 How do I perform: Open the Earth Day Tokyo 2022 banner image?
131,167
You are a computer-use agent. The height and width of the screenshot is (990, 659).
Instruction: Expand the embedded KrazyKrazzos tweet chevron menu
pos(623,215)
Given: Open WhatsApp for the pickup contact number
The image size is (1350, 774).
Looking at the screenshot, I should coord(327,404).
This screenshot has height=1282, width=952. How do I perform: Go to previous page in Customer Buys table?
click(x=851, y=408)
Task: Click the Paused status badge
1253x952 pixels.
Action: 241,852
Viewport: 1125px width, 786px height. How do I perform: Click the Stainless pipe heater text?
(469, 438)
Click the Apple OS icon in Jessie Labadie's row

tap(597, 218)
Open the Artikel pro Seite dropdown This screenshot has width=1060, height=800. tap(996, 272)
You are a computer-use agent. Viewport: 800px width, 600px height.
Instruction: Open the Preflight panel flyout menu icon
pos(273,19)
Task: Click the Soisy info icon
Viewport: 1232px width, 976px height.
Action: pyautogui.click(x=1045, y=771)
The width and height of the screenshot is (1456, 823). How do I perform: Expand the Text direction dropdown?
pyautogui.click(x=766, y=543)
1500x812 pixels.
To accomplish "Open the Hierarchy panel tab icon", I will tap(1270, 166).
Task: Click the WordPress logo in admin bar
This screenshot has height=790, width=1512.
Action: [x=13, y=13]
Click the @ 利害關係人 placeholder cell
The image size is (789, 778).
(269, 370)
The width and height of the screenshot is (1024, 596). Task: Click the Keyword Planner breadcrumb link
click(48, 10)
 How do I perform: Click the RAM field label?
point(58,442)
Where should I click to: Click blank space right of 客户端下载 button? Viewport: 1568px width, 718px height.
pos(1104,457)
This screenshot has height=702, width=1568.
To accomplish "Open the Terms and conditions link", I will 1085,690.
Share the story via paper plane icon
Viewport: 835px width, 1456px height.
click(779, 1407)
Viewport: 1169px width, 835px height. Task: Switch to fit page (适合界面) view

______

-- EXERCISE DESCRIPTION --
Set all of the data down again exactly.

-- SOLUTION TO THIS EXERCISE --
 How do I perform: Open the Earth Day Tokyo 2022 banner image?
131,167
You are a computer-use agent. The height and width of the screenshot is (990, 659).
Instruction: Expand the embedded KrazyKrazzos tweet chevron menu
pos(623,215)
Given: Open WhatsApp for the pickup contact number
The image size is (1350, 774).
Looking at the screenshot, I should coord(327,404).
This screenshot has height=1282, width=952. How do I perform: Go to previous page in Customer Buys table?
click(x=851, y=408)
Task: Click the Paused status badge
1253x952 pixels.
Action: 241,852
Viewport: 1125px width, 786px height. How do I perform: Click the Stainless pipe heater text?
(469, 438)
Click the Apple OS icon in Jessie Labadie's row

tap(597, 218)
Open the Artikel pro Seite dropdown This screenshot has width=1060, height=800. tap(996, 272)
You are a computer-use agent. Viewport: 800px width, 600px height.
Instruction: Open the Preflight panel flyout menu icon
pos(273,19)
Task: Click the Soisy info icon
Viewport: 1232px width, 976px height.
Action: pyautogui.click(x=1045, y=771)
The width and height of the screenshot is (1456, 823). How do I perform: Expand the Text direction dropdown?
pyautogui.click(x=766, y=543)
1500x812 pixels.
To accomplish "Open the Hierarchy panel tab icon", I will tap(1270, 166).
Task: Click the WordPress logo in admin bar
This screenshot has height=790, width=1512.
Action: [x=13, y=13]
Click the @ 利害關係人 placeholder cell
The image size is (789, 778).
(269, 370)
The width and height of the screenshot is (1024, 596). Task: Click the Keyword Planner breadcrumb link
click(48, 10)
 How do I perform: Click the RAM field label?
point(58,442)
Where should I click to: Click blank space right of 客户端下载 button? Viewport: 1568px width, 718px height.
pos(1104,457)
This screenshot has height=702, width=1568.
To accomplish "Open the Terms and conditions link", I will 1085,690.
Share the story via paper plane icon
Viewport: 835px width, 1456px height.
click(779, 1407)
Viewport: 1169px width, 835px height. Task: Switch to fit page (适合界面) view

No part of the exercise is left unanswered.